From: Ryan Sleevi <sleevi at google.com <mailto:sleevi at google.com> > 
Sent: Tuesday, August 14, 2018 10:37 AM
To: Doug Beattie <doug.beattie at globalsign.com <mailto:doug.beattie at globalsign.com> >; CA/Browser Forum Validation WG List <validation at cabforum.org <mailto:validation at cabforum.org> >
Cc: Wayne Thayer <wthayer at mozilla.com <mailto:wthayer at mozilla.com> >; Tim Hollebeek <tim.hollebeek at digicert.com <mailto:tim.hollebeek at digicert.com> >
Subject: Re: [cabf_validation] [EXTERNAL]Re: Ballot Proposal: Validation Method in certificatePolicies

 

 

On Tue, Aug 14, 2018 at 7:29 AM Doug Beattie via Validation <validation at cabforum.org <mailto:validation at cabforum.org> > wrote:

Hi Wayne,

 

I have a couple of comments/suggestions:

 

Did we agree to change the effective date to a bit later than April?

 

On the numbering scheme, certainly 500 is high enough that we won’t see a collision any time soon, but it might be easier to mentally map the IP address numbers if they started at 1000 (just a minor suggestion).   Also we’ll need to be sure we update IP address validation section before this ballot goes into effect – do we need to point out this dependency?

 

You used the construct Sequence vs. Set, so there is an implied meaning to the order of the integers, but I think they are randomly “sequenced”.  Maybe Set is better in this case unless we want them ordered for some reason?  It’s not a big deal because RFC 5280 uses sequence for things like EKU where the order isn’t important also.

 

We've seen CAs botch the SET ordering for DER badly in the past (example: equivalent subject AttributeValues), so it also seems less risk to order by SEQUENCE, which gives it nice predictability. I've certainly seen encoding libraries have troubles with SET OF vs SEQUENCE OF. I agree that semantically, we're not approaching special value to the ordering.

 

Neither Set nor Sequence precludes duplicate values, so the statement “..assert every distinct method” isn’t enforced via the ASN structure.  I don’t think there is an easy way (nor necessarily a strong requirement) to enforce this at the encoding level – just pointing it out in case someone has an idea or opinion about that.  However, this random article says that “the entries of a set usually are assumed to be unique, no two identical entries in a set, while a sequence may contain many identical entries”, which further suggests we should use set for our purposes.

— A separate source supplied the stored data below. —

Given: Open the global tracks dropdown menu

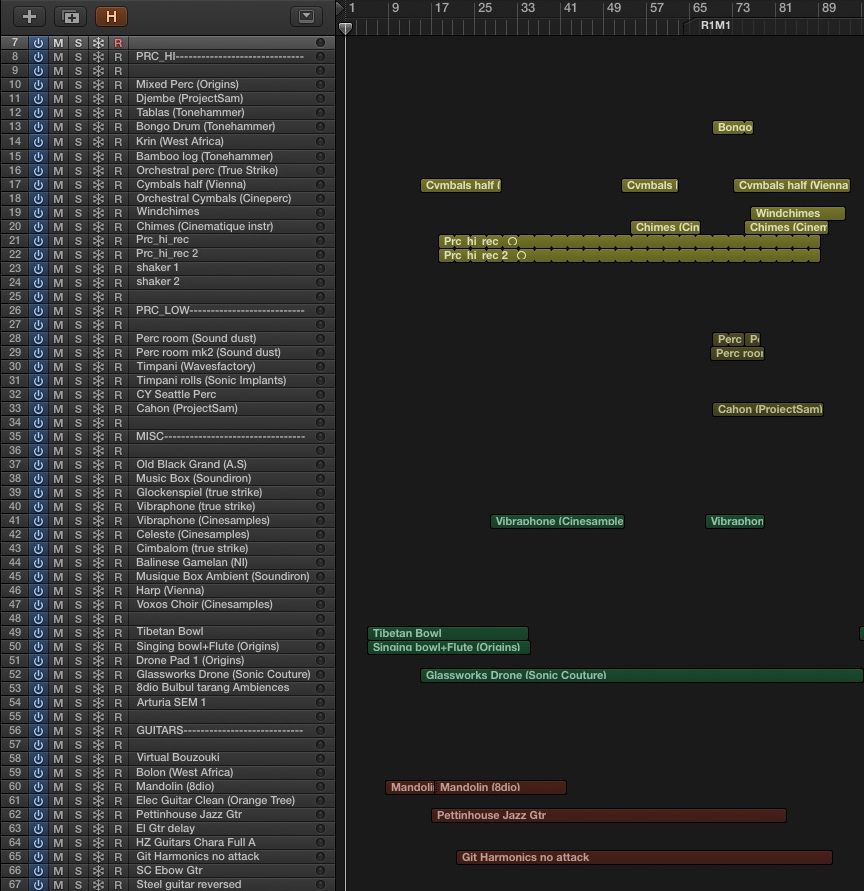Looking at the screenshot, I should 306,16.
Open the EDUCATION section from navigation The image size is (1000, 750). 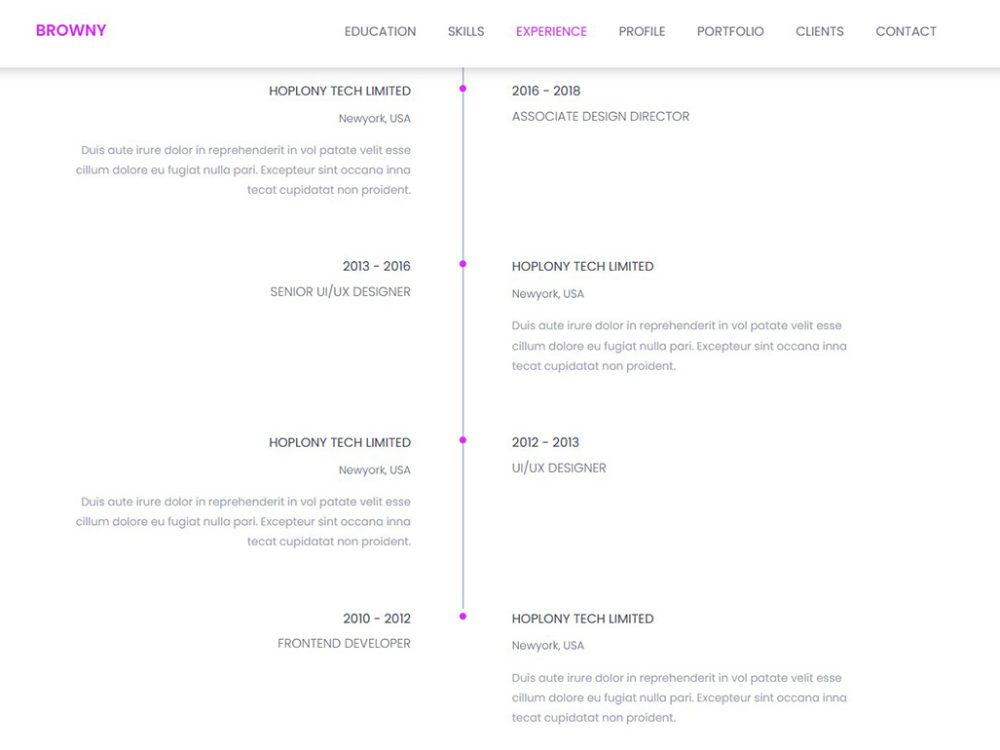coord(380,31)
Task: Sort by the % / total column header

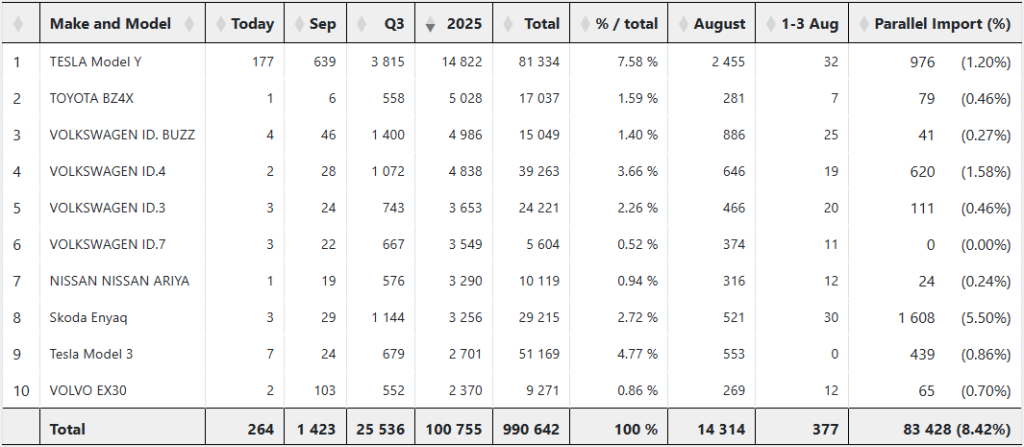Action: pos(627,24)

https://stackoverflow.com/questions/31442003/asn1-sequence-vs-set

 

I'm not really sure that supports the point you're making though. That's just talking about assumptions people make that aren't supported by the text (e.g. X.680 E.2.10 for SEQUENCE/SEQUENCE OF, E.2.11 for SET/SET OF)

 

If the goal here is to guarantee that one-and-only-one instance appears, and to minimize the size, the alternative encoding is using a BITSTRING (c.f. X.680 E.2.5.3  Use a bit string type to model the values of a bit map, an ordered collection of logical variables indicating whether a particular condition holds for each of a correspondingly ordered collection of objects.). Note that if using a named bitlist, you have to make sure you're observing the DER rule (of no additional trailing zeroes), which is another thing some CA impls have botched, but seems... slightly better?